Around the year 1995, she became uneasy with the way her troop was asked to handle matters of faith. Patti, for that was her name, had always loved the part of the promise about serving God. This part of the promise was made optional, with an asterisk added next to "God" and members free to substitute in any word they liked instead. She started to hear troubling reports of camps that taught sexual ethics against what she read in the Bible. Hoping to reform the problems from the inside out, Patti did her best to raise awareness and find satisfactory answers, even forming a committee to this end with other concerned moms, but her repeated efforts to raise her concerns and be heard were met with silence and sometimes even disdain from the leaders above her. Eventually, she sadly realized that things were not going to change, at least, not in a direction she wished to follow with her girls.

Watching television one night with her husband, he asked her the fateful question, "Well, what are you going to do about it?" Instead of accepting defeat, after much prayer, Patti Garibay decided to start a Christ-centered group for her daughters and her friends. She gathered other parents around her kitchen table, including her best friend Laurie Cullen, and together they dreamed and brainstormed about what they really wanted for their daughters, and what kind of program would best guide their precious girls to grow up into women of integrity who loved God. The result was the first-ever AHG Troop, composed entirely of 4th and 5th graders.

Though Patti hadn't intended to replicate the group, before long, others heard about it and wanted to know how they could start their own. Handbooks, Badge requirements, and trainings soon followed. Girls sewed their own uniforms as part of AHG's first Badge, the sewing Badge, which they had to write themselves, of course.
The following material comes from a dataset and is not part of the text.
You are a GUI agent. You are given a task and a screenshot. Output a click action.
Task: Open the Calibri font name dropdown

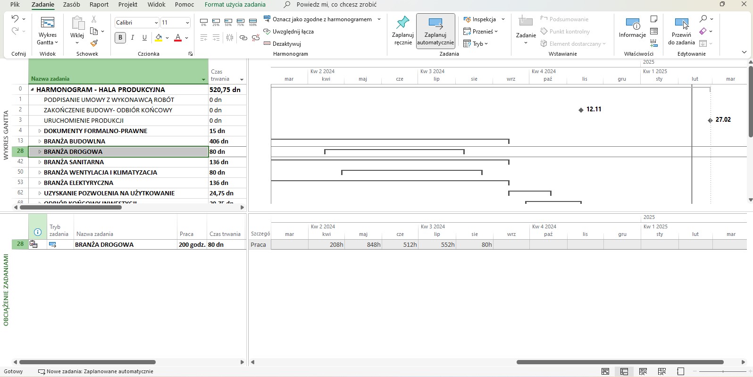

Troops popped up all over the country as the news of a Christ-centered, faith-based, scouting-type program spread. AHG leadership went from a handful of parents around a table volunteering their time and rotating the phone bill monthly to make ends meet to a large office space with 50+ paid staff. Small seeds of hope grew into mighty oaks of tradition. AHG experienced an especially big membership increase in 2010 when they became the first all-girl program to partner with the Boy Scouts of America, a partnership that later ended when BSA changed their membership standards. Parents clamored for a BSA alternative, and AHG used their resources to help connect and mobilize these parents to form a faith-based scouting-type program for boys known as Trail Life USA.